[hypeatei]

The ideas proposed in here aren't bad, but it does seem like you'll need to maintain two user flows as a site owner because:

1) Not all email providers will implement this, and

2) Users may not be signed into their email at the moment they signup

As a developer, I would find it easier to have one "verification code" flow for all users rather than fragmenting the process; it's much easier to document for your support staff. Again, not a bad proposal but perhaps not very useful in practice.

[WorldMaker]

I thought Mozilla Persona aka BrowserID handled this email validation well with a fallback provider that used the same flow (and also implemented the OIDC work for obvious existing social providers like Gmail/Google Accounts). Though obviously not well enough because that fallback provider was seen as a large expense and shutdown without a replacement killing the Mozilla Persona effort.

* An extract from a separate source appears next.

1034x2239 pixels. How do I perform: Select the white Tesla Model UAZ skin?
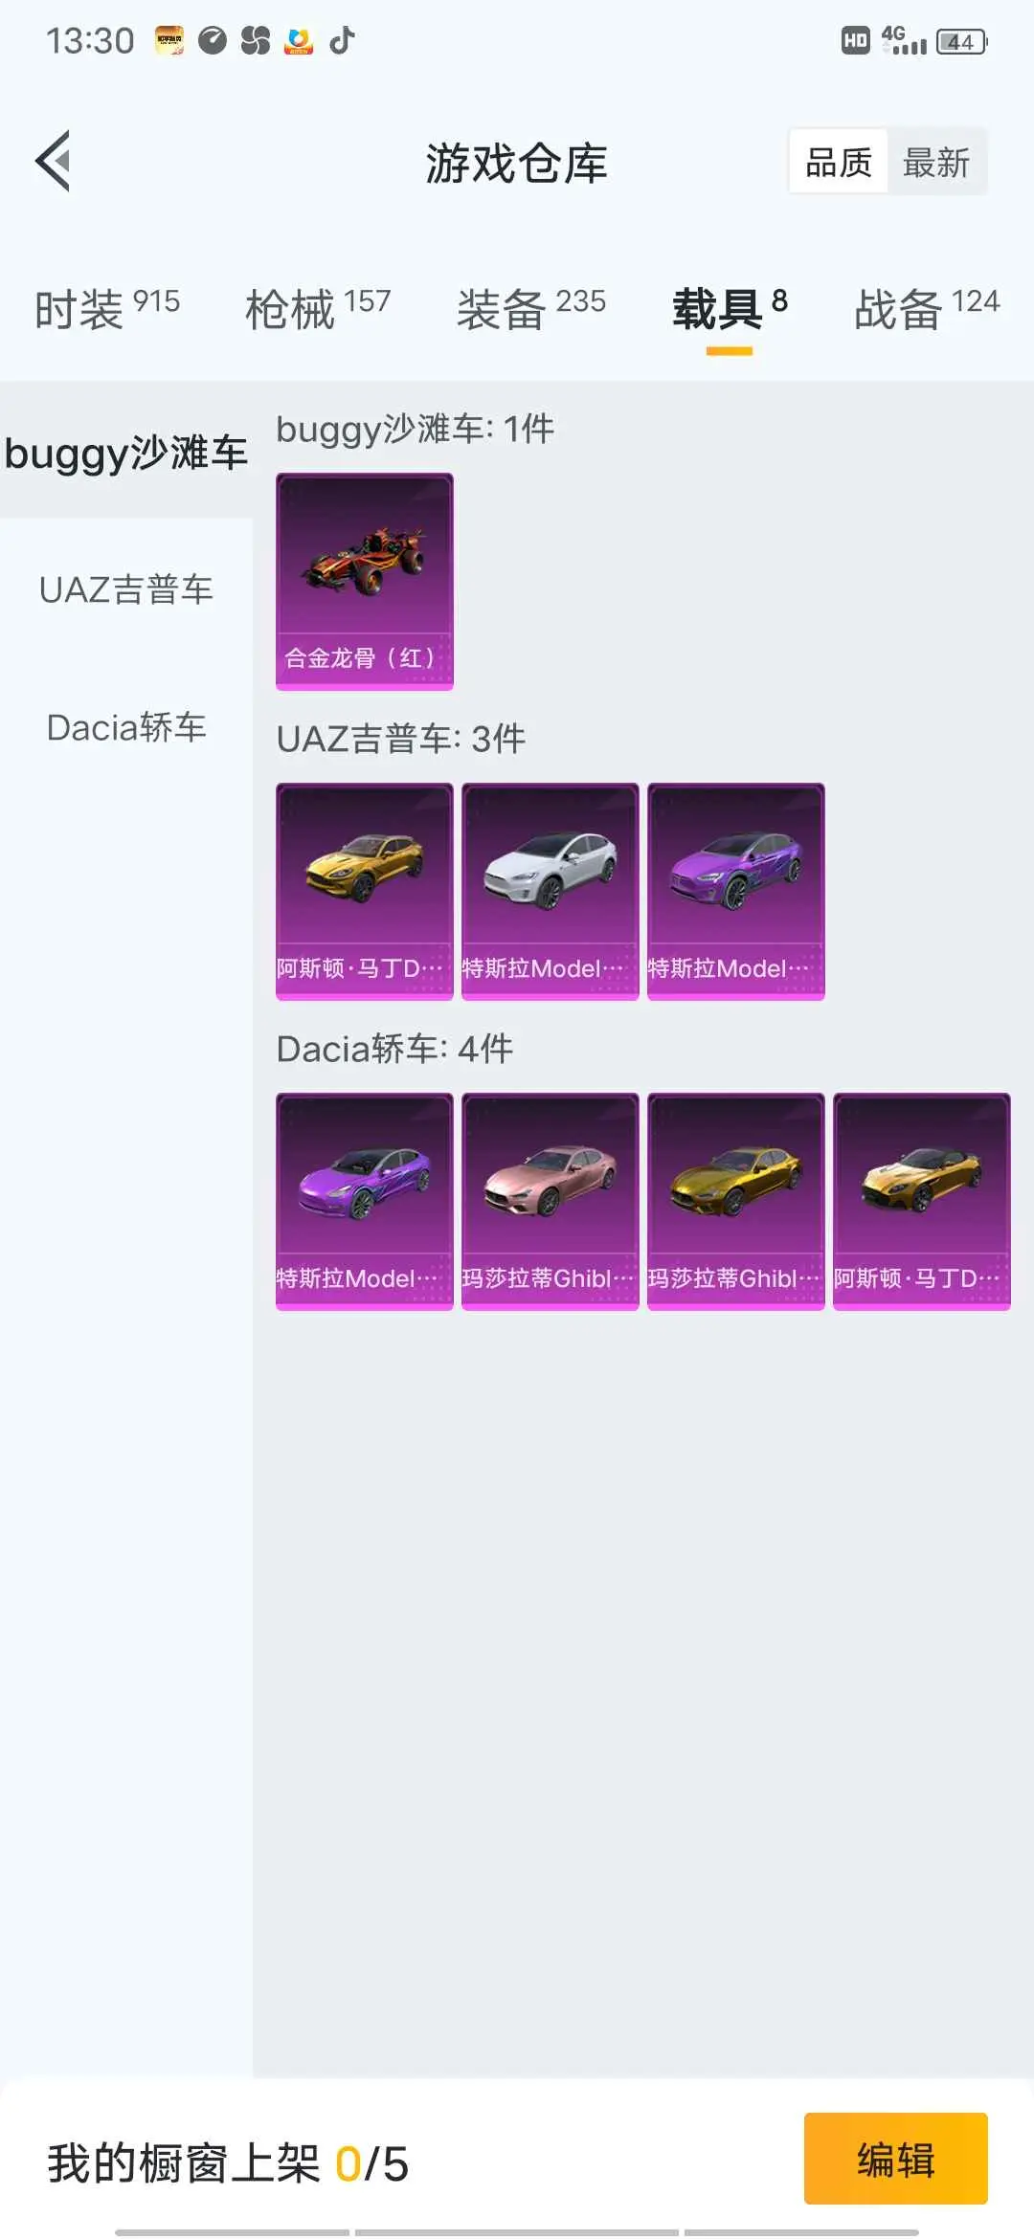(551, 892)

But that does relate to I keep wanting an email claim for Passkeys. A user's browser/OS could verify an email address once and then associate it with a Passkey. Passkeys might be a good place for that (as Persona/BrowserID suggested). Obviously some browsers could lie about verifying the email address in the claim and there might still need to be more steps to it, but if you are already taking Passkeys it doesn't necessarily add an entirely different flow to accept a verified email claim from a Passkey (and/or decide you don't trust that Passkey's claim and trigger your regular verification code flow).

[TZubiri]

Of course, if the new standard which no one supports doesn't work, the incumbent standard would be used.

[cartofupai]

Just like login federated or with email/pwd.